= Benjamín Juárez Echenique =

Mexican music conductor and scholar

Benjamin Juarez Echenique is a music conductor and scholar with over four decades of experience in the arts, and was born in Mexico City on July 17, 1951. He studied in Mexico at the National School of Music, National University of Mexico, the California Institute of the Arts, where he obtained his Master of Fine Arts in Music, as well as in Italy, France and England.

He was principal guest conductor and assistant conductor of the State of Mexico Symphony Orchestra from 1979 to 1981; associate conductor of the Mexico City Philharmonic Orchestra from 1983 to 1987; and music director of the Gran Festival de la Ciudad de Mexico in 1989-90. He has lectured and run workshops on music and the arts in Mexico and abroad, where in 1984, Juarez was honored as the first Latin American to conduct an orchestra in China.

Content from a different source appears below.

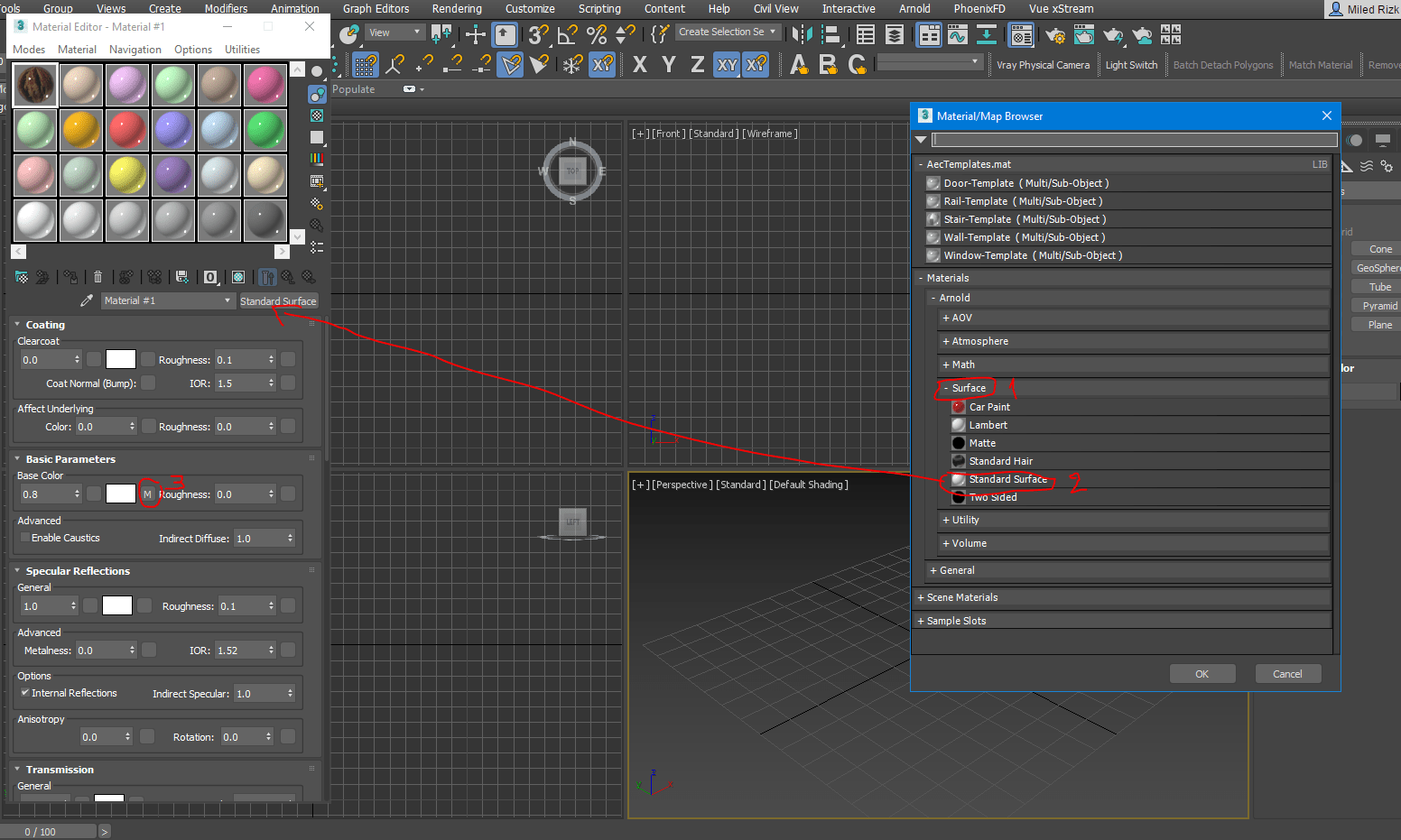Enable the Caustics checkbox
The width and height of the screenshot is (1401, 840).
coord(25,538)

He was Head of the Music Department at the National Autonomous University of Mexico (UNAM), Musical Director of the Mexico City’s Grand Festival, and taught at the UNAM, the National Conservatory and the Superior School of Music of Institute of Fine Arts. He also founded the early music group Angelicum of Puebla, devoted to the rescue of the music of the seventeenth century from Puebla’s Cathedral Archives.

Juárez Echenique has also produced and presented hundreds of radio and television programs in Mexico. His recordings of works of Baroque Mexican masters such as Ignacio Jerusalem y Stella, Francisco Delgado, Juan Gutiérrez de Padilla, Manuel Arenzana and Fabián Ximeno for the Urtext label won him a Latin Grammy nomination in 2001. The same year he received the "Mexico Unido en sus valores Culturales" award.

From September 2006 to August 2009 he General Director of Mexico's National Arts Center Centro Nacional de las Artes CENART as the result of a civil service selection process. He was the senior member of Mexico's Civil Service in the cultural sector. He is currently affiliated to the research university Instituto Dr. Jose Ma. Luis Mora.

On August 4, 2010 Benjamin E. Juarez assumed the position of Dean of the Boston University College of Fine Arts.